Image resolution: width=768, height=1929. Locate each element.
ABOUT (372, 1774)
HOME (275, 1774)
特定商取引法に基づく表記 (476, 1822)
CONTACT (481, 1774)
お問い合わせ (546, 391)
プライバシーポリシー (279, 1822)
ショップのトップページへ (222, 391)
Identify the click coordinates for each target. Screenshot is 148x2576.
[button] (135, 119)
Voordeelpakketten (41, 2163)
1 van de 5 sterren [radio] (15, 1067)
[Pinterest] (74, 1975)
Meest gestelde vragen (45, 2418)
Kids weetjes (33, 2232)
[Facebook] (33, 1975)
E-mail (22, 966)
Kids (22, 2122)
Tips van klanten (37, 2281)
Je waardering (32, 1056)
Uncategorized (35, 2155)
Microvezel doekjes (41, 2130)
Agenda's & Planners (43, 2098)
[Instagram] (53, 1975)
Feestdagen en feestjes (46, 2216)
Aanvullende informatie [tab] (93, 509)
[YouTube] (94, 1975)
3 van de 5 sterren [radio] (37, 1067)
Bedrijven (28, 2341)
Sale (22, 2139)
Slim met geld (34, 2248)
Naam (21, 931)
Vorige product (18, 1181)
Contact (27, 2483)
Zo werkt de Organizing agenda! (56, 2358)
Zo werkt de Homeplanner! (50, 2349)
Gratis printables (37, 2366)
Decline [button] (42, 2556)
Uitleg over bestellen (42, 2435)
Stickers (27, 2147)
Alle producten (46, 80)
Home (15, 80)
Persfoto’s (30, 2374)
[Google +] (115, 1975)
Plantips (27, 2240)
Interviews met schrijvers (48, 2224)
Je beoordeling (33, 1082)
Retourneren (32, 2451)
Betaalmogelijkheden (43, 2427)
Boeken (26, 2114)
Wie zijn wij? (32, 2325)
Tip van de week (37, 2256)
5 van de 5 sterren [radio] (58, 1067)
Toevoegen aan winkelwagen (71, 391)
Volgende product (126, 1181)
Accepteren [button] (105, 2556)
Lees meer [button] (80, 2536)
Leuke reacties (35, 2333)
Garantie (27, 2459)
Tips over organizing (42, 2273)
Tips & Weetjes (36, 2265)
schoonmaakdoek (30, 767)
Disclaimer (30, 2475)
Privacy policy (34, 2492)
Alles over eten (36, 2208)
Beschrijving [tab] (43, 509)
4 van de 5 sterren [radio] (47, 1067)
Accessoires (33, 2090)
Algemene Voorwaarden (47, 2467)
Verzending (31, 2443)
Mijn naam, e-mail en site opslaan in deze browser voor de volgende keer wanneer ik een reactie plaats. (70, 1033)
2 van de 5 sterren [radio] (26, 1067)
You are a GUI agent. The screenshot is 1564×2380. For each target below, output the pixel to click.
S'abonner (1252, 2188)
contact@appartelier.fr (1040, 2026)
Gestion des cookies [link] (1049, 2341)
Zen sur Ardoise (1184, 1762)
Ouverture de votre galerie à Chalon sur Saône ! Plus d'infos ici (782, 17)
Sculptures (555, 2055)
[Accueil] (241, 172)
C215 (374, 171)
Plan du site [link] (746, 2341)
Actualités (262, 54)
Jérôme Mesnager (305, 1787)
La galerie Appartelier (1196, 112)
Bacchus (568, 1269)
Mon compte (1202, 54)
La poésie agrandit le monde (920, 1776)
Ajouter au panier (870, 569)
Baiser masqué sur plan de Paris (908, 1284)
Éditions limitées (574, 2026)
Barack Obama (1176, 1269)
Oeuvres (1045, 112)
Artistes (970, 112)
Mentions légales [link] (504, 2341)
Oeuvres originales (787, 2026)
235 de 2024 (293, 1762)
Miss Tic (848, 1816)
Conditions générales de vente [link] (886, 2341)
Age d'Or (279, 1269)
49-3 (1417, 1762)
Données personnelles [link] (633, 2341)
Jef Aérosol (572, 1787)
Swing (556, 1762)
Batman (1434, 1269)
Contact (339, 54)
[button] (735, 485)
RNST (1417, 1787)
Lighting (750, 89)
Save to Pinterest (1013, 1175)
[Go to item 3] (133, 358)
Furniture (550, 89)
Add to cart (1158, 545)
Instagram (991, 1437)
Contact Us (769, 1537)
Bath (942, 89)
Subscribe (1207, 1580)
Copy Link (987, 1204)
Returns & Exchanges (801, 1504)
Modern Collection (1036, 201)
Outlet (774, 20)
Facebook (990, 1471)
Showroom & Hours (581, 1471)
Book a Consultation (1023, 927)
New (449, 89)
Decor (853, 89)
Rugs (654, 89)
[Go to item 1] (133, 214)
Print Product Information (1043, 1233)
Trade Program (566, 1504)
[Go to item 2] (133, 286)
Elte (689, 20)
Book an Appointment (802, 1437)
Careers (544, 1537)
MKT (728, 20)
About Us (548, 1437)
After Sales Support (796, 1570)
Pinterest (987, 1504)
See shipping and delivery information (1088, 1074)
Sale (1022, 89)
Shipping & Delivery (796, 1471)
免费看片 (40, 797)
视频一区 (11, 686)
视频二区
======
Your objective.
Everything from the first line of the data through the line containing "Boeken (26, 2114)" should be echoed exactly. Add nothing.

Problem solution.
Image resolution: width=768, height=1929. Locate each element.
ABOUT (372, 1774)
HOME (275, 1774)
特定商取引法に基づく表記 (476, 1822)
CONTACT (481, 1774)
お問い合わせ (546, 391)
プライバシーポリシー (279, 1822)
ショップのトップページへ (222, 391)
Identify the click coordinates for each target. Screenshot is 148x2576.
[button] (135, 119)
Voordeelpakketten (41, 2163)
1 van de 5 sterren [radio] (15, 1067)
[Pinterest] (74, 1975)
Meest gestelde vragen (45, 2418)
Kids weetjes (33, 2232)
[Facebook] (33, 1975)
E-mail (22, 966)
Kids (22, 2122)
Tips van klanten (37, 2281)
Je waardering (32, 1056)
Uncategorized (35, 2155)
Microvezel doekjes (41, 2130)
Agenda's & Planners (43, 2098)
[Instagram] (53, 1975)
Feestdagen en feestjes (46, 2216)
Aanvullende informatie [tab] (93, 509)
[YouTube] (94, 1975)
3 van de 5 sterren [radio] (37, 1067)
Bedrijven (28, 2341)
Sale (22, 2139)
Slim met geld (34, 2248)
Naam (21, 931)
Vorige product (18, 1181)
Contact (27, 2483)
Zo werkt de Organizing agenda! (56, 2358)
Zo werkt de Homeplanner! (50, 2349)
Gratis printables (37, 2366)
Decline [button] (42, 2556)
Uitleg over bestellen (42, 2435)
Stickers (27, 2147)
Alle producten (46, 80)
Home (15, 80)
Persfoto’s (30, 2374)
[Google +] (115, 1975)
Plantips (27, 2240)
Interviews met schrijvers (48, 2224)
Je beoordeling (33, 1082)
Retourneren (32, 2451)
Betaalmogelijkheden (43, 2427)
Boeken (26, 2114)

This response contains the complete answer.